Participants were recruited via social media from March-July 2021 and were asked to complete an online survey focused on food allergy-related medical care. Participants were Canadian and US residents who live with a child < 18 years old, with ≥ 1 food allergy. A series of logistic regressions were used to assess the associations between country of residence and type of allergy testing utilized during diagnosis.
Fifty-nine participants were included in the analysis (Canadian: 32/59; 54.2%; US residents: 27/59; 45.8%). Relative to Canadian participants, US respondents were less likely to be diagnosed using an oral food challenge (OFC; OR 0.16; 95% CI 0.04; 0.75: p < 0.05).

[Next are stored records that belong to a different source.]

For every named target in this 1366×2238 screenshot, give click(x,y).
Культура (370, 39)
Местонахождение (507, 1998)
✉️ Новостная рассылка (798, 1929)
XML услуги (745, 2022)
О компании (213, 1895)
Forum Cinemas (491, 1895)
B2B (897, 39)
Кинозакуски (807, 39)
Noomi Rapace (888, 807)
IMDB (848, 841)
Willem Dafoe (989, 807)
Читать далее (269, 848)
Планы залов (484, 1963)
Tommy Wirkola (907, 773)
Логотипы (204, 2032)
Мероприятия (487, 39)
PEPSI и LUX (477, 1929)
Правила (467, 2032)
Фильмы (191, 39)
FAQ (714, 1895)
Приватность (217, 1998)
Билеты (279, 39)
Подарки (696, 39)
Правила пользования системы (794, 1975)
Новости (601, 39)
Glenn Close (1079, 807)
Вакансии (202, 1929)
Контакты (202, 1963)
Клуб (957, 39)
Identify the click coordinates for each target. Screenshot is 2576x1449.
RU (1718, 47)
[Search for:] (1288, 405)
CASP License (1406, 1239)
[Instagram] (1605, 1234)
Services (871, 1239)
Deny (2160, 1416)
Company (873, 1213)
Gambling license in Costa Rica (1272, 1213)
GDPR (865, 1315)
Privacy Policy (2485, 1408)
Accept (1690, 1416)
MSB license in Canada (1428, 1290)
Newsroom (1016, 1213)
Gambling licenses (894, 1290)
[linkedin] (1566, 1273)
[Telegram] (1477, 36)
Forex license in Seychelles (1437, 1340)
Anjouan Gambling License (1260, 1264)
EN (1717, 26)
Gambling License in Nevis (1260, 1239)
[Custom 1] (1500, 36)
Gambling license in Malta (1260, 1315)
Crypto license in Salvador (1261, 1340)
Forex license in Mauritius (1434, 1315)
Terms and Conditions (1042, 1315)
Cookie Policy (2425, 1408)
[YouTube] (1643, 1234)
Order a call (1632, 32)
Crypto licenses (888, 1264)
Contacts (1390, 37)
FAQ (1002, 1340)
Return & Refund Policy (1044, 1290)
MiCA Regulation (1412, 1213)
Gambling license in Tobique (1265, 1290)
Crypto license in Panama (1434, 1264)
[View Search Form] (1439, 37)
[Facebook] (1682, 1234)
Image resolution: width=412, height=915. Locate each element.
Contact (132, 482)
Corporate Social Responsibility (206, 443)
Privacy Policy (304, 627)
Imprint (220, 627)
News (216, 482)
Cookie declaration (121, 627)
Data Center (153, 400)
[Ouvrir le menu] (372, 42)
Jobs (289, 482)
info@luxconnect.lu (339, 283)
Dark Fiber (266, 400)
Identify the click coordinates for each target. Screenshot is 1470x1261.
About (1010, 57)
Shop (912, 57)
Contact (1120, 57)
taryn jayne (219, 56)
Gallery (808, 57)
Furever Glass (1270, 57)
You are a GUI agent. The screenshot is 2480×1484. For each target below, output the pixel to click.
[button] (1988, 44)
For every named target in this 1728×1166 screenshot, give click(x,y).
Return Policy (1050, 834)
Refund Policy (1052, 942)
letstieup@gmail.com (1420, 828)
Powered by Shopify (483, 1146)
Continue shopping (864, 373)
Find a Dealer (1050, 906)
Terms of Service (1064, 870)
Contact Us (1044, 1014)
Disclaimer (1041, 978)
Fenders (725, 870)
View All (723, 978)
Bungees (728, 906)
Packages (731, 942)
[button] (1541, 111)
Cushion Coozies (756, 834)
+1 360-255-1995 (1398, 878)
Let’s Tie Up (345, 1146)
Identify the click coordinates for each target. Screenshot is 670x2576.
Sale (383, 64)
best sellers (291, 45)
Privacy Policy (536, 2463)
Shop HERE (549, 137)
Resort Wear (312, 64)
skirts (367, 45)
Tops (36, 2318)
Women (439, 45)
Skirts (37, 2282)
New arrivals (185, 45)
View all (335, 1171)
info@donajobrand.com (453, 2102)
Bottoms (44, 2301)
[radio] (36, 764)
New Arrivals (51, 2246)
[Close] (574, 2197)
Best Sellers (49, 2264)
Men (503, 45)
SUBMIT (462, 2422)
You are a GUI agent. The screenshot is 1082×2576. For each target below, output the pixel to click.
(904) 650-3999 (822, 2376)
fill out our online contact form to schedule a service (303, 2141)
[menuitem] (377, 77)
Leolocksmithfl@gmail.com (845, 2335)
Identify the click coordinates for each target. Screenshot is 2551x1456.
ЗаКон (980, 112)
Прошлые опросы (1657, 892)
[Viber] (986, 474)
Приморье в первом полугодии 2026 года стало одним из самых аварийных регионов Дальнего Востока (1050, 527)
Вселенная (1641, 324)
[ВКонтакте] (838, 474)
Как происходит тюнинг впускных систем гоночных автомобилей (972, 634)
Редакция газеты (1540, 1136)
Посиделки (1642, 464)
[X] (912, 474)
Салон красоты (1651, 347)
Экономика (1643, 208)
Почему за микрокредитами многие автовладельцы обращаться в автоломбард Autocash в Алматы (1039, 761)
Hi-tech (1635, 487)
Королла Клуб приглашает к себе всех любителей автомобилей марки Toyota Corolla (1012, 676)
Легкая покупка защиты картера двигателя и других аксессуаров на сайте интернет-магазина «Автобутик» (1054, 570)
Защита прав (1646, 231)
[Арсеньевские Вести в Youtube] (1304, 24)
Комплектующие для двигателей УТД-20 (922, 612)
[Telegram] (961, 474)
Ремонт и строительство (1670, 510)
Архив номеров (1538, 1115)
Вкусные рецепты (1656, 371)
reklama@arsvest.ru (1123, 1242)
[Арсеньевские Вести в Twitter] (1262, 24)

Compared to children diagnosed by age 2 years, those diagnosed at age 3 years and older were less likely to have been diagnosed using an OFC (OR 0.12; 95% CI 0.01; 1.01; p = 0.05).
Access to food allergy-related services, varies between Canada and the US. We speculate that this variation may reflect differences in clinical practice and types of insurance coverage. Findings also underscore the need for more research centered on food allergy-related health care, specifically diagnostic testing, among larger and more diverse samples.